SUPPLIED MATERIAL:
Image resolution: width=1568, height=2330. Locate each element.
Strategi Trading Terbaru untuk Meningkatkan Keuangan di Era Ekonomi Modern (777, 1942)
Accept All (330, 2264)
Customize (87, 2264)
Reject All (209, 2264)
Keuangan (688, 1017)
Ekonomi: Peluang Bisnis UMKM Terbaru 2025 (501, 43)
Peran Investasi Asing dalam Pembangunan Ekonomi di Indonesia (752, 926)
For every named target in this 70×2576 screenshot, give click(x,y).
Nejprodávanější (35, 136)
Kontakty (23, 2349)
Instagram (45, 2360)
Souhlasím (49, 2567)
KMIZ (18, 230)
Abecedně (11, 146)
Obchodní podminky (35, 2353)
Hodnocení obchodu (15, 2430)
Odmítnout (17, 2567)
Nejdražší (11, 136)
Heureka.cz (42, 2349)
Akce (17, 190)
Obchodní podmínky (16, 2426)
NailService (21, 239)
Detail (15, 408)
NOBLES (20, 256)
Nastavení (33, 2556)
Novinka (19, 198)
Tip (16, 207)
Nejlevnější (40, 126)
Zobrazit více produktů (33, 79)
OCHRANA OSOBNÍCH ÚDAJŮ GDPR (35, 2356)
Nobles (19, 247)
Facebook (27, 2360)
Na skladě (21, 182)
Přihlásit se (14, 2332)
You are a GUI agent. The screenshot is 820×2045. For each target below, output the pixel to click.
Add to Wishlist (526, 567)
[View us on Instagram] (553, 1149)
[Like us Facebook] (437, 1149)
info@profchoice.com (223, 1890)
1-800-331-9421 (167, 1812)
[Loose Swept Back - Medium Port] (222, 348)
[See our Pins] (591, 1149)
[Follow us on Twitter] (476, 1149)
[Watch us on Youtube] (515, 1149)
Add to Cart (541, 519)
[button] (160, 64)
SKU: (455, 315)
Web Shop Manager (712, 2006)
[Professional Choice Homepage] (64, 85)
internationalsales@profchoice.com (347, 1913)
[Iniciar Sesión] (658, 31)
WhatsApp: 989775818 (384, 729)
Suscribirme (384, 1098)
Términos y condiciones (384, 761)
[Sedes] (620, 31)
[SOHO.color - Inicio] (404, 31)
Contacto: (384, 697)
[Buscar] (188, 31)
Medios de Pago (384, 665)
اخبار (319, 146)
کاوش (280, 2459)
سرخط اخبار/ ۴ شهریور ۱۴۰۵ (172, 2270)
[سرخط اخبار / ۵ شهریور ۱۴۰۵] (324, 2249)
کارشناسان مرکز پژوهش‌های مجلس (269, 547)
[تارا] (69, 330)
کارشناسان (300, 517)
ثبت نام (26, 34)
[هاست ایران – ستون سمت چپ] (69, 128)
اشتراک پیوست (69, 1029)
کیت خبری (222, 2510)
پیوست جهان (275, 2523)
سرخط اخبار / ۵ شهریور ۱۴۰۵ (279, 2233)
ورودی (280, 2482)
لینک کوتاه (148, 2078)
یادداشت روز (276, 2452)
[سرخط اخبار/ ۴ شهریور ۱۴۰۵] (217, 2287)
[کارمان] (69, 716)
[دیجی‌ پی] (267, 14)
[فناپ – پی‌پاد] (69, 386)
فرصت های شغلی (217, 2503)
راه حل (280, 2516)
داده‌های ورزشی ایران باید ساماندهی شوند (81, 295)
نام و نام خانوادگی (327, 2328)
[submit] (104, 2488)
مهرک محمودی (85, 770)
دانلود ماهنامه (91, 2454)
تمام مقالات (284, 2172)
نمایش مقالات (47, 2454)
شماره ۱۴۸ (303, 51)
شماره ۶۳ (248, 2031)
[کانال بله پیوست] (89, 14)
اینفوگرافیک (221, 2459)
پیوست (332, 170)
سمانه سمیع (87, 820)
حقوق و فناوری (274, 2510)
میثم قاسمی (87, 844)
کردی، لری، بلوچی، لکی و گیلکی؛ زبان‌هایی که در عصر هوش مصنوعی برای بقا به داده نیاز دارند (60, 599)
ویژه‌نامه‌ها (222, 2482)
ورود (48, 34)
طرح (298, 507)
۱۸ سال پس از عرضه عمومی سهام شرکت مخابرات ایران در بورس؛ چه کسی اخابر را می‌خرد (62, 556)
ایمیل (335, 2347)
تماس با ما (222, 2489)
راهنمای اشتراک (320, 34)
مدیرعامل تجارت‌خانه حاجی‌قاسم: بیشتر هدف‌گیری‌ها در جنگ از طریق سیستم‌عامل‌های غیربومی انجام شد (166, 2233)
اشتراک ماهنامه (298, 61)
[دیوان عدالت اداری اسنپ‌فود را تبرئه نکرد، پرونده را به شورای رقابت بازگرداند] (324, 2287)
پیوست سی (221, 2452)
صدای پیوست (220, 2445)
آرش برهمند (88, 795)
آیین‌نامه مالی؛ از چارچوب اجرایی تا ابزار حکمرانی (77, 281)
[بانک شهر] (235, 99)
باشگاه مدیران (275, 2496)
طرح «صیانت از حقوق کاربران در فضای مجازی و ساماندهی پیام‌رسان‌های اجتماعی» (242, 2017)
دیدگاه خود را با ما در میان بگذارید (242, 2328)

YOUR OBJECTIVE: Give an exact copy of the lines above from the line with "Add to Cart (541, 519)" up to and including the line with "ایمیل (335, 2347)", and leave everything else out.

THE ANSWER:
Add to Cart (541, 519)
[button] (160, 64)
SKU: (455, 315)
Web Shop Manager (712, 2006)
[Professional Choice Homepage] (64, 85)
internationalsales@profchoice.com (347, 1913)
[Iniciar Sesión] (658, 31)
WhatsApp: 989775818 (384, 729)
Suscribirme (384, 1098)
Términos y condiciones (384, 761)
[Sedes] (620, 31)
[SOHO.color - Inicio] (404, 31)
Contacto: (384, 697)
[Buscar] (188, 31)
Medios de Pago (384, 665)
اخبار (319, 146)
کاوش (280, 2459)
سرخط اخبار/ ۴ شهریور ۱۴۰۵ (172, 2270)
[سرخط اخبار / ۵ شهریور ۱۴۰۵] (324, 2249)
کارشناسان مرکز پژوهش‌های مجلس (269, 547)
[تارا] (69, 330)
کارشناسان (300, 517)
ثبت نام (26, 34)
[هاست ایران – ستون سمت چپ] (69, 128)
اشتراک پیوست (69, 1029)
کیت خبری (222, 2510)
پیوست جهان (275, 2523)
سرخط اخبار / ۵ شهریور ۱۴۰۵ (279, 2233)
ورودی (280, 2482)
لینک کوتاه (148, 2078)
یادداشت روز (276, 2452)
[سرخط اخبار/ ۴ شهریور ۱۴۰۵] (217, 2287)
[کارمان] (69, 716)
[دیجی‌ پی] (267, 14)
[فناپ – پی‌پاد] (69, 386)
فرصت های شغلی (217, 2503)
راه حل (280, 2516)
داده‌های ورزشی ایران باید ساماندهی شوند (81, 295)
نام و نام خانوادگی (327, 2328)
[submit] (104, 2488)
مهرک محمودی (85, 770)
دانلود ماهنامه (91, 2454)
تمام مقالات (284, 2172)
نمایش مقالات (47, 2454)
شماره ۱۴۸ (303, 51)
شماره ۶۳ (248, 2031)
[کانال بله پیوست] (89, 14)
اینفوگرافیک (221, 2459)
پیوست (332, 170)
سمانه سمیع (87, 820)
حقوق و فناوری (274, 2510)
میثم قاسمی (87, 844)
کردی، لری، بلوچی، لکی و گیلکی؛ زبان‌هایی که در عصر هوش مصنوعی برای بقا به داده نیاز دارند (60, 599)
ویژه‌نامه‌ها (222, 2482)
ورود (48, 34)
طرح (298, 507)
۱۸ سال پس از عرضه عمومی سهام شرکت مخابرات ایران در بورس؛ چه کسی اخابر را می‌خرد (62, 556)
ایمیل (335, 2347)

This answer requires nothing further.